Corrections for bias included changes in maternal characteristics such as age between pregnancies, economic status, and zip code of residence at the time of each delivery.
Study findings
Model 1 reveals a significant increase in the probability of preterm birth by 1.4 regression percentage points, equivalent to an alarming 29% increased risk. When incorporating the Model 2 adjustments, this value drops to an even more alarming 15% increased likelihood of preterm births for mothers infected with COVID-19.
Model 3 comparisons between siblings yield similar results – the same mother was more than 25% more likely to give birth preterm when infected with COVID-19 than before contracting the disease.
“Estimation based on sibling comparisons provides the strongest evidence currently available that COVID-19 infection during pregnancy adversely affects infant health.”

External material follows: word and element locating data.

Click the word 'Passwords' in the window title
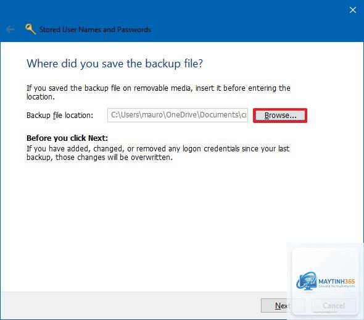click(134, 30)
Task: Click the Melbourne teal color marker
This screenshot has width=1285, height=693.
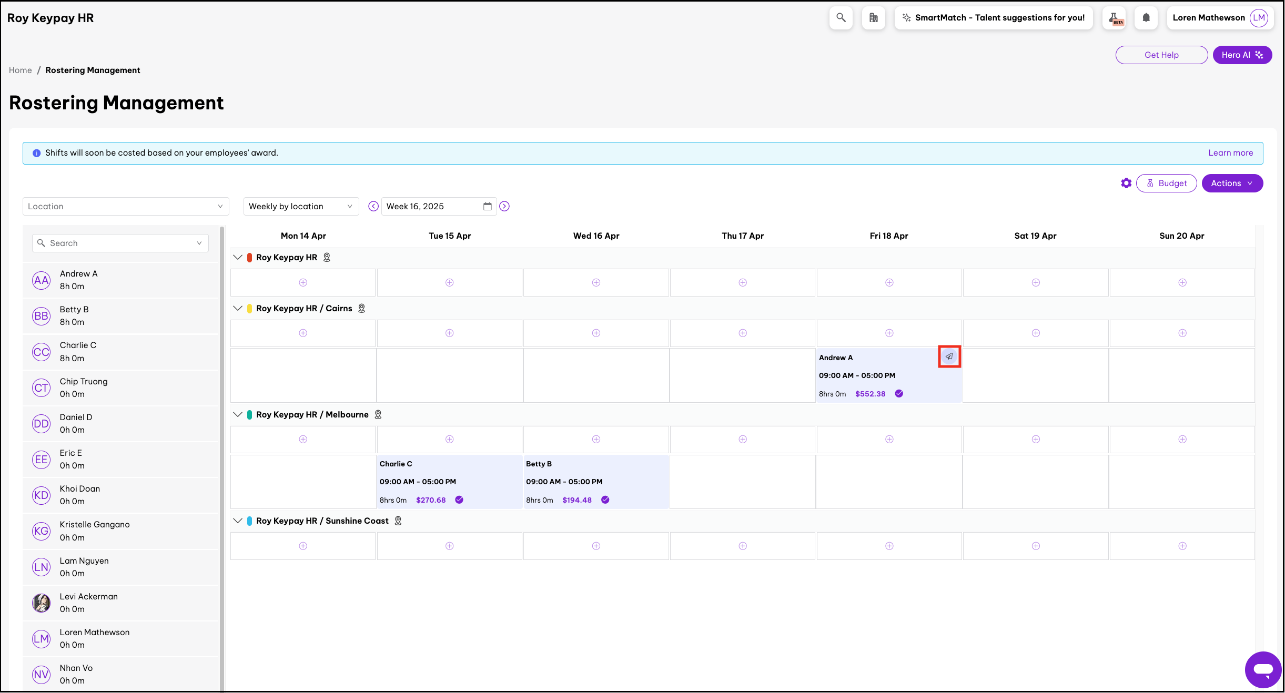Action: pos(249,415)
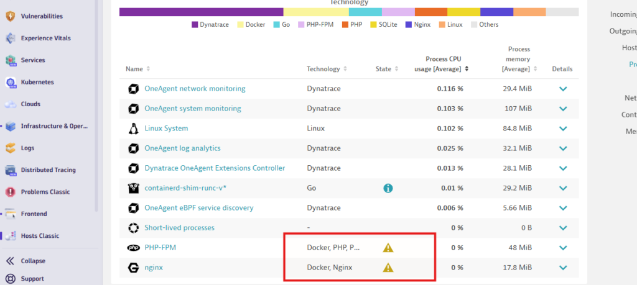Click the purple Dynatrace segment in technology bar
This screenshot has height=285, width=637.
pos(201,12)
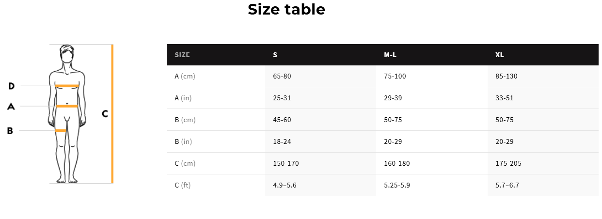Select the M-L size column header
Screen dimensions: 602x219
tap(390, 55)
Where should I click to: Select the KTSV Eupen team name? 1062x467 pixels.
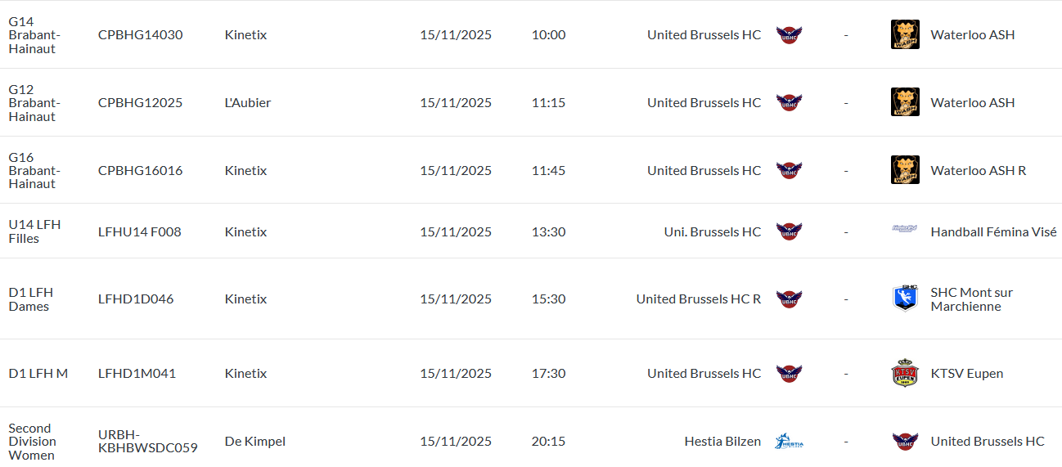(x=966, y=374)
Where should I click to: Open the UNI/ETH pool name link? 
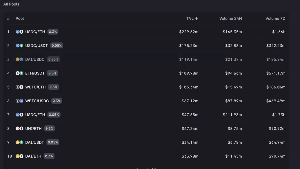click(33, 128)
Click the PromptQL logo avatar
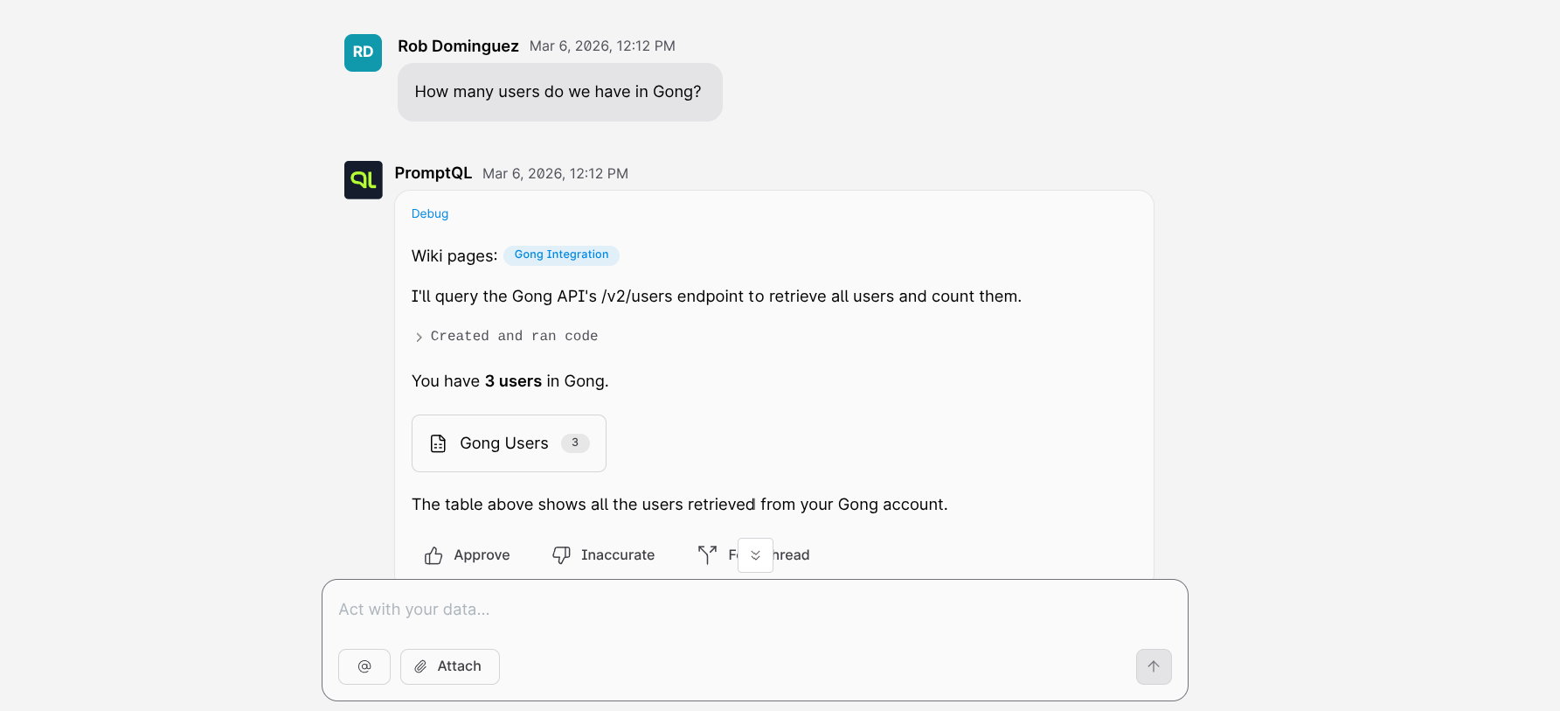1560x711 pixels. point(363,180)
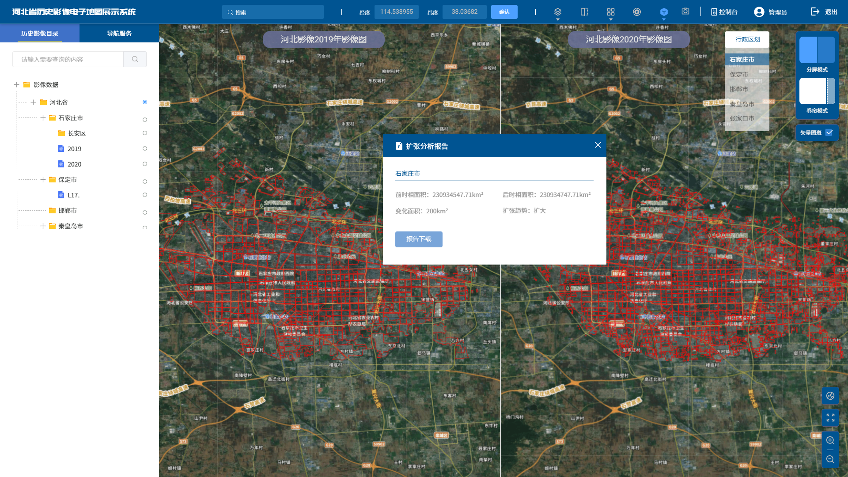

Demographic analyzes revealed that exposure and negative consequences were higher in areas with high unemployment rates and in areas with high frequencies of fire smoke. In particular, COVID-19 appeared to lead to preterm births of less than 32 weeks’ gestation, a usually rare condition that corresponds to higher mortality, morbidity and developmental risk for newborns.
Encouragingly, early adopters of the SARS-CoV-2 vaccination were observed to be rescued from the downsides of the effects associated with COVID-19 nearly a year earlier than those who did not have access to the vaccines or chose not to receive them.
“The similarity between quintiles in the impact of pre-vaccine COVID-19 infection suggests that the reduction in the harmful impact of COVID-19 infection is due to vaccination uptake rather than alternative health protective behaviors undertaken by pregnant women residing in vaccination sites’.
conclusions
In the first study using long-term pregnancy and birth data combined with within-mother comparisons, researchers clarified the negative effects of COVID-19 infections on pregnancy outcomes. Their findings show that infection with COVID-19 leads to an almost 30% higher risk of preterm birth, which in extreme cases can be as early as 32 weeks’ gestation. These are associated with severe mortality, morbidity and health outcomes for newborns, some of which may be lifelong.
Vaccination significantly reduced the burden of these conditions, resulting in the observed rescue of preterm births. Unfortunately, reports from the United States (US) reveal that uptake of booster vaccinations has stagnated, especially among racial and socioeconomic minorities, which may cause a resurgence of this transgenerational effect in the future.